TEXT SHOWN START

Sequence Diagram — Review Command

CLI ──parse args──▶ cmd_review()
                      │
                      ├─▶ Resolve GITHUB_TOKEN
                      │
                      ▼
                   pipeline::run_pipeline()
                      │
                      ├─▶ GitHubClient.fetch_pr_metadata()
                      │       └── GET /repos/:owner/:repo/pulls/:pr
                      │
                      ├─▶ prepare_work_dir()
                      │       ├── --work-dir + .git exists → reuse
                      │       ├── --work-dir + empty → clone (kept)
                      │       └── no --work-dir → clone to temp dir (cleaned up)
                      │
                      ├─▶ checkout_pr_head()
                      │       └── git fetch + checkout head SHA
                      │
                      ├─▶ GitHubClient.fetch_diff()
                      │       └── GET /repos/:owner/:repo/pulls/:pr
                      │           Accept: application/vnd.github.diff
                      │
                      ├─▶ parse_diff() → PullRequestDiff
                      │
                      ├─▶ opengrep::run_opengrep(--baseline-commit, --exclude)
                      │       └── subprocess: opengrep scan --json
                      │
                      ├─▶ CartogEnricher.enrich_batch_optimized()

TEXT SHOWN END
PROVIDED RECORDS START

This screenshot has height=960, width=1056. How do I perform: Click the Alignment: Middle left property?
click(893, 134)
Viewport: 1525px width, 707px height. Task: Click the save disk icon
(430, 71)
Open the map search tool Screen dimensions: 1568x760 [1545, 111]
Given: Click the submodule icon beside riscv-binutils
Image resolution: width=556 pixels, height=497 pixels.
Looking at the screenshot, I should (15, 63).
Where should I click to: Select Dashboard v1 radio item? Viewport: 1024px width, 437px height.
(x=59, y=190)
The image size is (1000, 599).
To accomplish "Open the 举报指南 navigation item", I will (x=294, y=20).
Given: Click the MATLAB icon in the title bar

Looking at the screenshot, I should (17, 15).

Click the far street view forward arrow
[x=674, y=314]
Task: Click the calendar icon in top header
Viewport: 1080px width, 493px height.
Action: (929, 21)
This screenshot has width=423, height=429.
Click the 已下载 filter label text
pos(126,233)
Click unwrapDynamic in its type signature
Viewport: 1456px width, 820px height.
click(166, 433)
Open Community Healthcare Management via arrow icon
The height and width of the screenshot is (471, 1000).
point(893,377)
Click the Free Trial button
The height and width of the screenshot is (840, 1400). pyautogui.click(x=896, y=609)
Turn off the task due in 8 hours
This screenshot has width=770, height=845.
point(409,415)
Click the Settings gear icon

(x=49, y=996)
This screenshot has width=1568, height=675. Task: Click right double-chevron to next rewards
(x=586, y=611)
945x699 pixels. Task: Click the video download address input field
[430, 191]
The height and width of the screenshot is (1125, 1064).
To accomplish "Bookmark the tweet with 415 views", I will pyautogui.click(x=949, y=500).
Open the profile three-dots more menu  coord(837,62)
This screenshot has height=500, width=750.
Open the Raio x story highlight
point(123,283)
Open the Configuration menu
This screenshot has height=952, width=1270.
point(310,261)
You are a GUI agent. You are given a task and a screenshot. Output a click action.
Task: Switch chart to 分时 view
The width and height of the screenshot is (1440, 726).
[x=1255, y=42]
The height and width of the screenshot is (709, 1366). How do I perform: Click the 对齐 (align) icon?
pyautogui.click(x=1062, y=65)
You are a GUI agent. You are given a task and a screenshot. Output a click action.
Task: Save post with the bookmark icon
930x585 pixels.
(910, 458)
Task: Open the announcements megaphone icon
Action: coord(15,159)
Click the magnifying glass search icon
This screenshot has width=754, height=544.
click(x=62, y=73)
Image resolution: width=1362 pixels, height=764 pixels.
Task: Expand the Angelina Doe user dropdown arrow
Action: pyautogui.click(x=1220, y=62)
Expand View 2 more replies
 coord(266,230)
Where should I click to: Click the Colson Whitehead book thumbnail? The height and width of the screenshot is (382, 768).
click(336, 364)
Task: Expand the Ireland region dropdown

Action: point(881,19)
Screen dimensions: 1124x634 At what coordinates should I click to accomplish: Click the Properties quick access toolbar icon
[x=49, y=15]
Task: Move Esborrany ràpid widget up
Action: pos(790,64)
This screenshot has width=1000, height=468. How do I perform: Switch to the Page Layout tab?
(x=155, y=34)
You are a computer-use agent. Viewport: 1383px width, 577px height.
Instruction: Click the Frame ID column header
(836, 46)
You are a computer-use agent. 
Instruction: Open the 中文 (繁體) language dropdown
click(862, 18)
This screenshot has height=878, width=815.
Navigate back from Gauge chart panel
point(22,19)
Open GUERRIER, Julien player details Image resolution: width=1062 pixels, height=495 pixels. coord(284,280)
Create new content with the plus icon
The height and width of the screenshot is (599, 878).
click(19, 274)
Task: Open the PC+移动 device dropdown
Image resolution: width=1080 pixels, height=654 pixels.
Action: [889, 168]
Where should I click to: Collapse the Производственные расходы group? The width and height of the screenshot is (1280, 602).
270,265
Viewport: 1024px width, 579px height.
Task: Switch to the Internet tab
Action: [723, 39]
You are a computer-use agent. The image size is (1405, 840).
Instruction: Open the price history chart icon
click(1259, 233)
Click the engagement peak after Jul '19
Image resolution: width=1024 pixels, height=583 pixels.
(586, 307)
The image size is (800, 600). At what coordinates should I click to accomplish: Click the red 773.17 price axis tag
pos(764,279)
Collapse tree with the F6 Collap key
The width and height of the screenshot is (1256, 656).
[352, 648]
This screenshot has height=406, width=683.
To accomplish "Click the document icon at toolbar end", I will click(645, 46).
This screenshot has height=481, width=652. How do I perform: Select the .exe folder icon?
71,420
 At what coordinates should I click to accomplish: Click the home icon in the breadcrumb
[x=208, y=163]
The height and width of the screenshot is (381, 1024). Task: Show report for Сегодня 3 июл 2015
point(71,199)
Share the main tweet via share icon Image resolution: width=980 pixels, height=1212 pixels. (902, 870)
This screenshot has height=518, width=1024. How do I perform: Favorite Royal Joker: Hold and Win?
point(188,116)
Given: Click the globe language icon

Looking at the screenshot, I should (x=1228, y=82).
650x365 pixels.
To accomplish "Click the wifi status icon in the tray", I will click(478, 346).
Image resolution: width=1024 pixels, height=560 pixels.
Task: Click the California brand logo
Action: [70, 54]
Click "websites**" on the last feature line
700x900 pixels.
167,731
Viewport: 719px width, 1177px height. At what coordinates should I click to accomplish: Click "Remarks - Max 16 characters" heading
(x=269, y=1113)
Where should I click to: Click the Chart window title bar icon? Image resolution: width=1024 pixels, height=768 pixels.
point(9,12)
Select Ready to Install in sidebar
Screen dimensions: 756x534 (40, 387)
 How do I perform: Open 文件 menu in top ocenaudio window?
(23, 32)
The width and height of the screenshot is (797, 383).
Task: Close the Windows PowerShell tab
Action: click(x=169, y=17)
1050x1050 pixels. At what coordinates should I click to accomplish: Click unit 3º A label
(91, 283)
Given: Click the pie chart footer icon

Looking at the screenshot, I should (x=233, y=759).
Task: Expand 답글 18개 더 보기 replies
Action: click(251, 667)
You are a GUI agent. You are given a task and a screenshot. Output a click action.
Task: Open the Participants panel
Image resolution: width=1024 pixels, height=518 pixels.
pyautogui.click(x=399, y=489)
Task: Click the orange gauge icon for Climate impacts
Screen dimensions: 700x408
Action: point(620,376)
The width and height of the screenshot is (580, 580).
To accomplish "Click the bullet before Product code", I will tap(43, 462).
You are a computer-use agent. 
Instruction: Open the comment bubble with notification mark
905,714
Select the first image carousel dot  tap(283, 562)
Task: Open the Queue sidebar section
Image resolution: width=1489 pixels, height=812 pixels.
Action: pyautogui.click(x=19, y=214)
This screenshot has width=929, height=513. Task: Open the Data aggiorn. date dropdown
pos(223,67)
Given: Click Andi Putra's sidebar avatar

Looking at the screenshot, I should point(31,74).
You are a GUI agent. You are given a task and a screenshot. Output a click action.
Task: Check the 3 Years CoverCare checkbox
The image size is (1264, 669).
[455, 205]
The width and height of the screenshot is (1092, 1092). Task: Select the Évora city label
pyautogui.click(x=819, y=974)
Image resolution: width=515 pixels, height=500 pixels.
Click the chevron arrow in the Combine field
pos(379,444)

PROVIDED RECORDS END

» **WHAT THE EXERCISE ASKS**: Quote the entire review command diagram. The listing comes from a separate source, not from the review command diagram.

» **TASK RESULT**:
Sequence Diagram — Review Command

CLI ──parse args──▶ cmd_review()
                      │
                      ├─▶ Resolve GITHUB_TOKEN
                      │
                      ▼
                   pipeline::run_pipeline()
                      │
                      ├─▶ GitHubClient.fetch_pr_metadata()
                      │       └── GET /repos/:owner/:repo/pulls/:pr
                      │
                      ├─▶ prepare_work_dir()
                      │       ├── --work-dir + .git exists → reuse
                      │       ├── --work-dir + empty → clone (kept)
                      │       └── no --work-dir → clone to temp dir (cleaned up)
                      │
                      ├─▶ checkout_pr_head()
                      │       └── git fetch + checkout head SHA
                      │
                      ├─▶ GitHubClient.fetch_diff()
                      │       └── GET /repos/:owner/:repo/pulls/:pr
                      │           Accept: application/vnd.github.diff
                      │
                      ├─▶ parse_diff() → PullRequestDiff
                      │
                      ├─▶ opengrep::run_opengrep(--baseline-commit, --exclude)
                      │       └── subprocess: opengrep scan --json
                      │
                      ├─▶ CartogEnricher.enrich_batch_optimized()